### DATA EXCERPTS ###

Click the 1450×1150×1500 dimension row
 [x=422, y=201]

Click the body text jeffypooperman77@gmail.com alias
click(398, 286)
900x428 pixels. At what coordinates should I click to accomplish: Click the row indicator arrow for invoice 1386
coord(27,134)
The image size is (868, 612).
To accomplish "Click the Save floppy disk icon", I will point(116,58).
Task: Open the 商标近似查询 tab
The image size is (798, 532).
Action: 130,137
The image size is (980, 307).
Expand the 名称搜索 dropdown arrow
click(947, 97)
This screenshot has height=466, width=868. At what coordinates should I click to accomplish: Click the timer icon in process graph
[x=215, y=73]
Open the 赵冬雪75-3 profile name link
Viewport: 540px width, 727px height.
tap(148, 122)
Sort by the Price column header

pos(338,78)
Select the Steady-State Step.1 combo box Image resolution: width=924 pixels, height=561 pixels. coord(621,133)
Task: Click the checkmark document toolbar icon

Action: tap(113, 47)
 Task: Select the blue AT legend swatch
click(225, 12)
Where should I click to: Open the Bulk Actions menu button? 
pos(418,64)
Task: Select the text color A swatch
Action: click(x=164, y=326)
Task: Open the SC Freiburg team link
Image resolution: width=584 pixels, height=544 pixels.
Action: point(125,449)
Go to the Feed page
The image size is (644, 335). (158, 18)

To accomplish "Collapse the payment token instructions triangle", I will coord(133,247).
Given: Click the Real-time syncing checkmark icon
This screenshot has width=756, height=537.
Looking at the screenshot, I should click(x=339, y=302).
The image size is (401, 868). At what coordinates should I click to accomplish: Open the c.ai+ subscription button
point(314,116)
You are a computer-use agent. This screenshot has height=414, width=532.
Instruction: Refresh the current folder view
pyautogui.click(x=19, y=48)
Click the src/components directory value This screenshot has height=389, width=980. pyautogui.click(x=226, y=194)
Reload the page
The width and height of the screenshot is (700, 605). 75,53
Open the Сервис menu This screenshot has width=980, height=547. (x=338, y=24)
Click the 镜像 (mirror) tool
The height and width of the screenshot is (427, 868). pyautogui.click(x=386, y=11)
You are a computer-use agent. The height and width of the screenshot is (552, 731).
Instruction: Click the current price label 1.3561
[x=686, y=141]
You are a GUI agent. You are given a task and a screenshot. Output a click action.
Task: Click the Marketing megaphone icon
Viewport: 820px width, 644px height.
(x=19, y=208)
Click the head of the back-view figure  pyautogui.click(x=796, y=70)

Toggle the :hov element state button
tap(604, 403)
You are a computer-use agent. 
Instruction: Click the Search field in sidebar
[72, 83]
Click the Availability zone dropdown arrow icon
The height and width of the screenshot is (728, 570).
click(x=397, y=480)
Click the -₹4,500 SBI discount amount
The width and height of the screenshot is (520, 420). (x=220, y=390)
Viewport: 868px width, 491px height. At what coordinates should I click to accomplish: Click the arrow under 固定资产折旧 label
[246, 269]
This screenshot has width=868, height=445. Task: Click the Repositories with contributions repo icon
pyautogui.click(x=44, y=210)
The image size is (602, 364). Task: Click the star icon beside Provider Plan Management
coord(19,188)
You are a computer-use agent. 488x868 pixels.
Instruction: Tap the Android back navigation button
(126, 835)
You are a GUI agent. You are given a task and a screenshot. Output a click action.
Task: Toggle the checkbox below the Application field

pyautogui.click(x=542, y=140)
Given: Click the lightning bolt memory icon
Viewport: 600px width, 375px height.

###

### YOUR GOAL
Print the data in full, with each line exactly as given.

### TASK ANSWER
Click the 1450×1150×1500 dimension row
 [x=422, y=201]

Click the body text jeffypooperman77@gmail.com alias
click(398, 286)
900x428 pixels. At what coordinates should I click to accomplish: Click the row indicator arrow for invoice 1386
coord(27,134)
The image size is (868, 612).
To accomplish "Click the Save floppy disk icon", I will point(116,58).
Task: Open the 商标近似查询 tab
The image size is (798, 532).
Action: 130,137
The image size is (980, 307).
Expand the 名称搜索 dropdown arrow
click(947, 97)
This screenshot has height=466, width=868. At what coordinates should I click to accomplish: Click the timer icon in process graph
[x=215, y=73]
Open the 赵冬雪75-3 profile name link
Viewport: 540px width, 727px height.
tap(148, 122)
Sort by the Price column header

pos(338,78)
Select the Steady-State Step.1 combo box Image resolution: width=924 pixels, height=561 pixels. coord(621,133)
Task: Click the checkmark document toolbar icon

Action: tap(113, 47)
 Task: Select the blue AT legend swatch
click(225, 12)
Where should I click to: Open the Bulk Actions menu button? 
pos(418,64)
Task: Select the text color A swatch
Action: click(x=164, y=326)
Task: Open the SC Freiburg team link
Image resolution: width=584 pixels, height=544 pixels.
Action: point(125,449)
Go to the Feed page
The image size is (644, 335). (158, 18)

To accomplish "Collapse the payment token instructions triangle", I will coord(133,247).
Given: Click the Real-time syncing checkmark icon
This screenshot has width=756, height=537.
Looking at the screenshot, I should click(x=339, y=302).
The image size is (401, 868). At what coordinates should I click to accomplish: Open the c.ai+ subscription button
point(314,116)
You are a computer-use agent. This screenshot has height=414, width=532.
Instruction: Refresh the current folder view
pyautogui.click(x=19, y=48)
Click the src/components directory value This screenshot has height=389, width=980. pyautogui.click(x=226, y=194)
Reload the page
The width and height of the screenshot is (700, 605). 75,53
Open the Сервис menu This screenshot has width=980, height=547. (x=338, y=24)
Click the 镜像 (mirror) tool
The height and width of the screenshot is (427, 868). pyautogui.click(x=386, y=11)
You are a computer-use agent. The height and width of the screenshot is (552, 731).
Instruction: Click the current price label 1.3561
[x=686, y=141]
You are a GUI agent. You are given a task and a screenshot. Output a click action.
Task: Click the Marketing megaphone icon
Viewport: 820px width, 644px height.
(x=19, y=208)
Click the head of the back-view figure  pyautogui.click(x=796, y=70)

Toggle the :hov element state button
tap(604, 403)
You are a computer-use agent. 
Instruction: Click the Search field in sidebar
[72, 83]
Click the Availability zone dropdown arrow icon
The height and width of the screenshot is (728, 570).
click(x=397, y=480)
Click the -₹4,500 SBI discount amount
The width and height of the screenshot is (520, 420). (x=220, y=390)
Viewport: 868px width, 491px height. At what coordinates should I click to accomplish: Click the arrow under 固定资产折旧 label
[246, 269]
This screenshot has width=868, height=445. Task: Click the Repositories with contributions repo icon
pyautogui.click(x=44, y=210)
The image size is (602, 364). Task: Click the star icon beside Provider Plan Management
coord(19,188)
You are a computer-use agent. 488x868 pixels.
Instruction: Tap the Android back navigation button
(126, 835)
You are a GUI agent. You are given a task and a screenshot. Output a click action.
Task: Toggle the checkbox below the Application field

pyautogui.click(x=542, y=140)
Given: Click the lightning bolt memory icon
Viewport: 600px width, 375px height.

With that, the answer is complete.